§ **Exercise aim**
Convert the data below into a Markdown table with two columns, No. and Line, one row per line, numbered in order and leaving out blank lines.

**********

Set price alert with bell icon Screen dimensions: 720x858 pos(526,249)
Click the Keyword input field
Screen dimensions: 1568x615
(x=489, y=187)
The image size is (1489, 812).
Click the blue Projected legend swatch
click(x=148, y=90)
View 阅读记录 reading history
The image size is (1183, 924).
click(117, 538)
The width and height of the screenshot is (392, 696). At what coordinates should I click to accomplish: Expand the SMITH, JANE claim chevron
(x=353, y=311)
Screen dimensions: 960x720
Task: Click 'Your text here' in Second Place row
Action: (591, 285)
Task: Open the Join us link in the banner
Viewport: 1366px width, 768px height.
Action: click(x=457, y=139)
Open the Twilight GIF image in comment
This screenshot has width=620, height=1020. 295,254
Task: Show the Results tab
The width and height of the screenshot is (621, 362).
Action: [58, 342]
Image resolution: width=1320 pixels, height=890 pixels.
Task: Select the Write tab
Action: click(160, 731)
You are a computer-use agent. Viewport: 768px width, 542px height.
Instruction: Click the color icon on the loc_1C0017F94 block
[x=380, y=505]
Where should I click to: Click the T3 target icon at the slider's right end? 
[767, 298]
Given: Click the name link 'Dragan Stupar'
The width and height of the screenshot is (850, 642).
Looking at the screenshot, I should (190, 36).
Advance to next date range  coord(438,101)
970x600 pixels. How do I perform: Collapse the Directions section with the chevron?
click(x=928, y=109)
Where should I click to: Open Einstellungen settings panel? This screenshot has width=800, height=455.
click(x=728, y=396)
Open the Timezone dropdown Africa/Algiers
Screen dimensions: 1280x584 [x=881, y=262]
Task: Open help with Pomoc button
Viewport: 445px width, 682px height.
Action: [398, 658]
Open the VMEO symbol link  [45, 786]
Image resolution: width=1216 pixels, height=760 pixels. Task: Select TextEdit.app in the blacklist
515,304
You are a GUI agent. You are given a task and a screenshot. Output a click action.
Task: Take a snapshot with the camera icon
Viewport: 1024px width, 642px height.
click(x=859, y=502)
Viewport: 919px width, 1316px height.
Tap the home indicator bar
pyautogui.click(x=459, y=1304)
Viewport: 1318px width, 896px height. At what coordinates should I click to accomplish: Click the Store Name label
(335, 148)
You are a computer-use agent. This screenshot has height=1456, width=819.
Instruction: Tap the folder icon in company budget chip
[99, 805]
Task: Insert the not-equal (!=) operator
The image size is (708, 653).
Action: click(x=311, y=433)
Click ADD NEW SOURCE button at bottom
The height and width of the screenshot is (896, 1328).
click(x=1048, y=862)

**********

§ **Solution to this problem**
| No. | Line |
|---|---|
| 1 | Set price alert with bell icon Screen dimensions: 720x858 pos(526,249) |
| 2 | Click the Keyword input field |
| 3 | Screen dimensions: 1568x615 |
| 4 | (x=489, y=187) |
| 5 | The image size is (1489, 812). |
| 6 | Click the blue Projected legend swatch |
| 7 | click(x=148, y=90) |
| 8 | View 阅读记录 reading history |
| 9 | The image size is (1183, 924). |
| 10 | click(117, 538) |
| 11 | The width and height of the screenshot is (392, 696). At what coordinates should I click to accomplish: Expand the SMITH, JANE claim chevron |
| 12 | (x=353, y=311) |
| 13 | Screen dimensions: 960x720 |
| 14 | Task: Click 'Your text here' in Second Place row |
| 15 | Action: (591, 285) |
| 16 | Task: Open the Join us link in the banner |
| 17 | Viewport: 1366px width, 768px height. |
| 18 | Action: click(x=457, y=139) |
| 19 | Open the Twilight GIF image in comment |
| 20 | This screenshot has width=620, height=1020. 295,254 |
| 21 | Task: Show the Results tab |
| 22 | The width and height of the screenshot is (621, 362). |
| 23 | Action: [58, 342] |
| 24 | Image resolution: width=1320 pixels, height=890 pixels. |
| 25 | Task: Select the Write tab |
| 26 | Action: click(160, 731) |
| 27 | You are a computer-use agent. Viewport: 768px width, 542px height. |
| 28 | Instruction: Click the color icon on the loc_1C0017F94 block |
| 29 | [x=380, y=505] |
| 30 | Where should I click to: Click the T3 target icon at the slider's right end?  |
| 31 | [767, 298] |
| 32 | Given: Click the name link 'Dragan Stupar' |
| 33 | The width and height of the screenshot is (850, 642). |
| 34 | Looking at the screenshot, I should (190, 36). |
| 35 | Advance to next date range  coord(438,101) |
| 36 | 970x600 pixels. How do I perform: Collapse the Directions section with the chevron? |
| 37 | click(x=928, y=109) |
| 38 | Where should I click to: Open Einstellungen settings panel? This screenshot has width=800, height=455. |
| 39 | click(x=728, y=396) |
| 40 | Open the Timezone dropdown Africa/Algiers |
| 41 | Screen dimensions: 1280x584 [x=881, y=262] |
| 42 | Task: Open help with Pomoc button |
| 43 | Viewport: 445px width, 682px height. |
| 44 | Action: [398, 658] |
| 45 | Open the VMEO symbol link  [45, 786] |
| 46 | Image resolution: width=1216 pixels, height=760 pixels. Task: Select TextEdit.app in the blacklist |
| 47 | 515,304 |
| 48 | You are a GUI agent. You are given a task and a screenshot. Output a click action. |
| 49 | Task: Take a snapshot with the camera icon |
| 50 | Viewport: 1024px width, 642px height. |
| 51 | click(x=859, y=502) |
| 52 | Viewport: 919px width, 1316px height. |
| 53 | Tap the home indicator bar |
| 54 | pyautogui.click(x=459, y=1304) |
| 55 | Viewport: 1318px width, 896px height. At what coordinates should I click to accomplish: Click the Store Name label |
| 56 | (335, 148) |
| 57 | You are a computer-use agent. This screenshot has height=1456, width=819. |
| 58 | Instruction: Tap the folder icon in company budget chip |
| 59 | [99, 805] |
| 60 | Task: Insert the not-equal (!=) operator |
| 61 | The image size is (708, 653). |
| 62 | Action: click(x=311, y=433) |
| 63 | Click ADD NEW SOURCE button at bottom |
| 64 | The height and width of the screenshot is (896, 1328). |
| 65 | click(x=1048, y=862) |